Metamath Proof Explorer

Theorem mulvfn

Description: Scalar multiplication producees a function. (Contributed by Andrew Salmon, 27-Jan-2012)

Ref Expression
Assertion mulvfn 
|- ( ( A e. C /\ B e. D ) -> ( A .v B ) Fn RR )

Proof

Step Hyp Ref Expression
1 ovex 
 |-  ( A x. ( B ` x ) ) e. _V
2 eqid 
 |-  ( x e. RR |-> ( A x. ( B ` x ) ) ) = ( x e. RR |-> ( A x. ( B ` x ) ) )
3 1 2 fnmpti 
 |-  ( x e.

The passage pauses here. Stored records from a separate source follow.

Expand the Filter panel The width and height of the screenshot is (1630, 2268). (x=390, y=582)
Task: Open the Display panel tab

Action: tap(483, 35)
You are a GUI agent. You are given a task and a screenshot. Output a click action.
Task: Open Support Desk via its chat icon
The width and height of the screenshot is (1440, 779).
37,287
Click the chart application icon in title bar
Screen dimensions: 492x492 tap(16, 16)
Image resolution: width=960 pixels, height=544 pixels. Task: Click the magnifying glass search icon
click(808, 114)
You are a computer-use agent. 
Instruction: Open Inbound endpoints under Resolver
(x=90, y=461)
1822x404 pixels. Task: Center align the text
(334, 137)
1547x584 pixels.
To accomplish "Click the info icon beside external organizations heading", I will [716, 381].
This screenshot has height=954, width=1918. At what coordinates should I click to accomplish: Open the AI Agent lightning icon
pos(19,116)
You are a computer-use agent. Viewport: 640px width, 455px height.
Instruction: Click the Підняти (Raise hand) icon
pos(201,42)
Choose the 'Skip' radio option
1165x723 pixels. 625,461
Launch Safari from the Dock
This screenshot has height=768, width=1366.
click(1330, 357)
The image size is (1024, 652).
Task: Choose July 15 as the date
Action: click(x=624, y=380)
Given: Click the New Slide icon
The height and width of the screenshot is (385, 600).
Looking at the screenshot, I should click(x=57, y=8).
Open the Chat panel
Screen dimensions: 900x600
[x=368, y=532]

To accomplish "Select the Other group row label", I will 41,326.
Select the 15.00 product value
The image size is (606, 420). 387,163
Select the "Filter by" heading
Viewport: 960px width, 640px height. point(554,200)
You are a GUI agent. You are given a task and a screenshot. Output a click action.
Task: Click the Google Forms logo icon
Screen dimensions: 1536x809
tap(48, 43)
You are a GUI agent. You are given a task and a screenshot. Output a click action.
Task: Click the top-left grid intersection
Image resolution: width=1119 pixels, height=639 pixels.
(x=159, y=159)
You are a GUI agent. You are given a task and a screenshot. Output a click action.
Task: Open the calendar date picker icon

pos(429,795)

RR |-> ( A x. ( B ` x ) ) ) Fn RR
4 mulvval 
 |-  ( ( A e. C /\ B e. D ) -> ( A .v B ) = ( x e. RR |-> ( A x. ( B ` x ) ) ) )
5 4 fneq1d 
 |-  ( ( A e. C /\ B e. D ) -> ( ( A .v B ) Fn RR <-> ( x e. RR |-> ( A x. ( B ` x ) ) ) Fn RR ) )
6 3 5 mpbiri 
 |-  ( ( A e. C /\ B e. D ) -> ( A .v B ) Fn RR )